Na intervenção, o líder do Governo Regional (PSD/CDS-PP/PPM) salientou que a valorização dos Açores “pode e deve ter uma tradução prática na cooperação com os órgãos de Governo próprio da região […] e com um impacto prático na vida de cada um dos açorianos”.

“Somos uma região estratégica, apesar de sermos uma região ultraperiférica. Os Açores vivem um momento particularmente relevante da sua história coletiva”, disse.

No ano em que se assinalam os 50 anos da autonomia da região, o Presidente da República, António José Seguro, “em boa hora”, escolheu a ilha Terceira, para a celebração do Dia de Portugal, de Camões e das Comunidades, sublinhou, acrescentando que, com a escolha dos Açores para as celebrações, o chefe de Estado, estava, também, de certa forma, “a olhar para o futuro de Portugal”.

“Um Portugal maior que, no seu território, vê o valor do seu grandioso mar, que os Açores lhe conferem, como fronteira ocidental da Europa”, vincou.

E prosseguiu: “Ao celebrarmos 50 anos de autonomia política, reafirmamos o orgulho pelo caminho percorrido e renovamos a ambição de continuar a afirmar os Açores como uma região de referência no Atlântico, na Europa e no mundo”.

Bolieiro salientou que os discursos do Presidente da República e do presidente das comemorações, Miguel Monjardino, na cerimónia celebrativa do 10 de Junho, identificaram os Açores como “uma expressão maior da vocação atlântica de Portugal e uma plataforma estratégica para a afirmação nacional no contexto internacional”.

“Neles ficou evidente uma ideia fundamental: os Açores representam uma oportunidade para Portugal reforçar a sua presença geopolítica, científica, tecnológica e económica num espaço oceânico cuja relevância cresce à escala global”, disse.

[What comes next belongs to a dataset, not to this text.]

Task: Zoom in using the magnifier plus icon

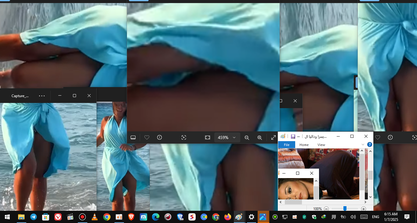Action: pos(260,137)
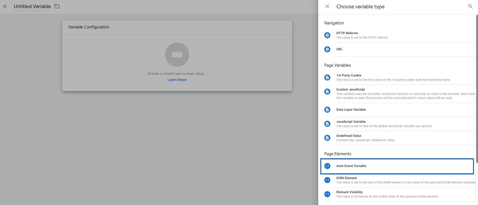Open the Learn More link

click(x=177, y=80)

No entanto, referiu que foi feito um aviso: “Alertamos o país para a necessária consequência das palavras ditas, reveladoras de visão estratégica. Apostar no investimento nos Açores em infraestruturas críticas de duplo uso”.

O Estado Português “tem de assumir o investimento público de interesse comum - regional, nacional e comunitário -, nestas infraestruturas essenciais para afirmação de soberania”, defendeu.

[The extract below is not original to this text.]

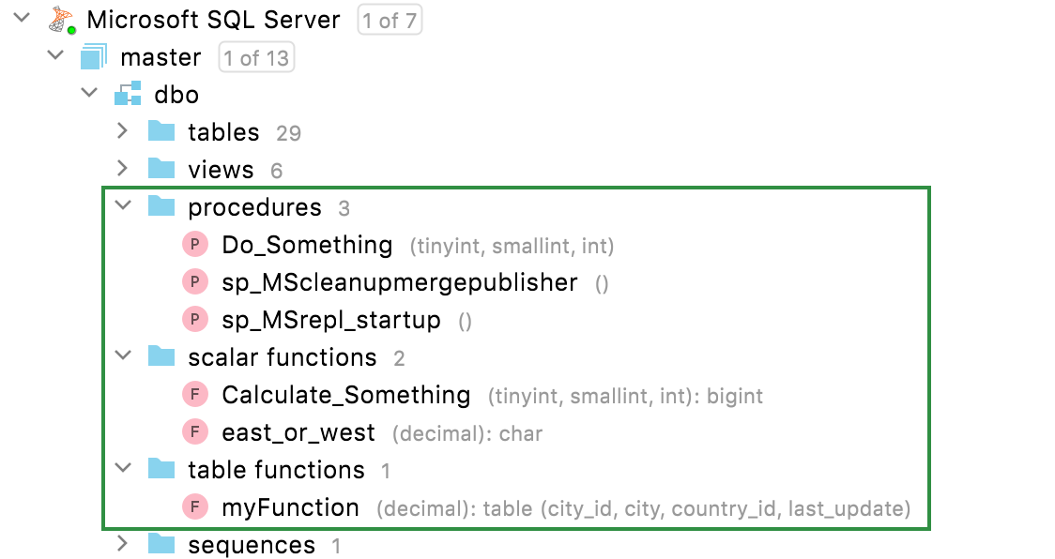Collapse the procedures node
The width and height of the screenshot is (1055, 559).
coord(122,206)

Salientou, ainda, que num tempo de transições várias, nos planos climático, digital, energético e científico, os Açores “são um verdadeiro laboratório do futuro”.

“Temos capital de geografia e de recursos naturais excecionais. À região de necessidades que somos, nos planos da coesão social e económica podemos acrescentar a região de oportunidades para as novas economias, que a dimensão azul e espacial dos Açores proporcionam para si, para o país e para a União Europeia”, afirmou.

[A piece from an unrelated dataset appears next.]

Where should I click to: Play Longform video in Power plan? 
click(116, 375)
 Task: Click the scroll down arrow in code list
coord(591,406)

Na comunicação feita no plenário regional, o presidente do Governo Regional, sublinhou que os Açores se afirmam como “um centro avançado de observação da terra e do Atlântico, colocando a ciência e a tecnologia ao serviço da sustentabilidade e da resiliência”.

Os Açores “assumem responsabilidades acrescidas na proteção dos oceanos, mas encontram igualmente nesse património natural uma das maiores oportunidades de desenvolvimento sustentável das próximas décadas”.

“A economia azul é uma prioridade estratégica para a região. Os investimentos num novo navio de investigação científica e no MARTEC - Centro de Tecnologia e Inovação para a Economia do Mar -, criarão condições para desenvolver investigação científica, aproximando-a da economia, potenciando, assim, novas oportunidades”, assumiu.

Após referir que a comunidade cultural açoriana também constitui “um dos mais importantes ativos dos Açores e de Portugal”, afirmou que “Portugal e a Europa são maiores com os Açores”.